小野 健 氏

 

 福島県いわき市出身の小野健氏が1956年4月に電気化学工業(株)(現 (株)デンカ)に採用され、青海工場に赴任した。職場は石灰鉱山の黒姫山にて発破関係の部署に従事していた。機会あるごとに黒姫山の山頂から目前に広がる白馬岳から日本海に至る稜線の山並みに感動を覚え登山道の伐開の夢を抱いた。1961年登山道開拓を目指し会員7名でさわがに山岳会を結成し1966年より栂海新道の伐開作業を着手した。

 1968年栂海新道の伐開作業を始め3年目に富山営林署から突然呼び出しを受け赴くと、国有林の部分的越境と無許可伐開を厳しく批判され「やぶ刈り騒動」となってしまった。書類送検まで行きかかったが、担当官に会あるごとにアルプスと海をつなぐ登山道の存在価値を語っていたところ徐々に共感され誤伐による補償金処理となり一件落着となった。

開通式の様子

 このような苦節を乗り越え1971年夏に「継続は成果なり」の言葉通り全線開通を迎えた。
 その後、登山道の維持整備管理をさわがに山岳会・ベニズアイ山岳会・カタクリクラブ・共栄電工(株)・ドンガラ山の会・栂海山遊同人・地元行政の方々のお力添えにより維持されてきた。
 小野健氏が生前、この栂海新道がいつの日か廃道に期したとき半世紀以上にわたて登山道・山小屋の開設整備の情熱と労力を注いでくれた大勢の人たちの汗の結晶はどう消化されてしまうのだろうか。
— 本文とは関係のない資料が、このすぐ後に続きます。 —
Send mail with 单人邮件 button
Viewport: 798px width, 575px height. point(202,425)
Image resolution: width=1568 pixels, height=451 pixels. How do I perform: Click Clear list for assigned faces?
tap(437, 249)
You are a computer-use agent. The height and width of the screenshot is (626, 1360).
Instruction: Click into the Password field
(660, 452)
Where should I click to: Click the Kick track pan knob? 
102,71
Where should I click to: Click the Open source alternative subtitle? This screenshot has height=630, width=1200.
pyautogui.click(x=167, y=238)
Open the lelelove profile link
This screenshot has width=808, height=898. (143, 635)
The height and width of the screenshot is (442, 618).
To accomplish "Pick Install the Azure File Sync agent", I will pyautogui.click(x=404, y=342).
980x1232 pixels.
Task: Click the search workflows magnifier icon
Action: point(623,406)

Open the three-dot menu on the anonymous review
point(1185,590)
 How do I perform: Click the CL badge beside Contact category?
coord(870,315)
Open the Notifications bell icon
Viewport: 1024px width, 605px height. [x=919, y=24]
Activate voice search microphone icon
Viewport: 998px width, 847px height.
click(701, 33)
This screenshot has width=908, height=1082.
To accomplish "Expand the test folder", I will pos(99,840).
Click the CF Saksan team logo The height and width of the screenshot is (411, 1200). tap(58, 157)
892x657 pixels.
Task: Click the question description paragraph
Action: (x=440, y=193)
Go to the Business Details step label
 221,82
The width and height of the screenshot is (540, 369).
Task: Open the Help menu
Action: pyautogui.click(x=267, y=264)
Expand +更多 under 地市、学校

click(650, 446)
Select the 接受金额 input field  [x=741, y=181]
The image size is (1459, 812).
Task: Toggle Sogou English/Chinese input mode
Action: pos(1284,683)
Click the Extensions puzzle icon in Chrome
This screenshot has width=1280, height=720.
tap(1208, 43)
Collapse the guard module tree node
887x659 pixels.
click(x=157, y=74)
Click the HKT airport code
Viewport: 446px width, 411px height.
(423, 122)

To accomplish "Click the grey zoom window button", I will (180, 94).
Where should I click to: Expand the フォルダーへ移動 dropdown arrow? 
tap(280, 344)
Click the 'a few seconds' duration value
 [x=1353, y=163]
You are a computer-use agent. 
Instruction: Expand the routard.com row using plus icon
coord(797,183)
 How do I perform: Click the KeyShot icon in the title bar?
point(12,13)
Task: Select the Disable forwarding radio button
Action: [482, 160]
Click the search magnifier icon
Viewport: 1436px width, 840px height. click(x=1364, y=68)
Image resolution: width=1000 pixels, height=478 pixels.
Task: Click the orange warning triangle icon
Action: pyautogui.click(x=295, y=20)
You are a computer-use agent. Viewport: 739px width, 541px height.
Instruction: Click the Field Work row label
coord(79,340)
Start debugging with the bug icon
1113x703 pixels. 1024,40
また、日本海に飛び込んだあの感動を引き継いでくれる次世代の会が誕生してくれることを切に夢みたいとお話しされておりました。
 今後においては、その意思を引き継ぐものとして皆様方のご協力ご支援を頂きながら、微力ではありますが栂海(つがみ)岳友会が引き継いでいきたいと思います。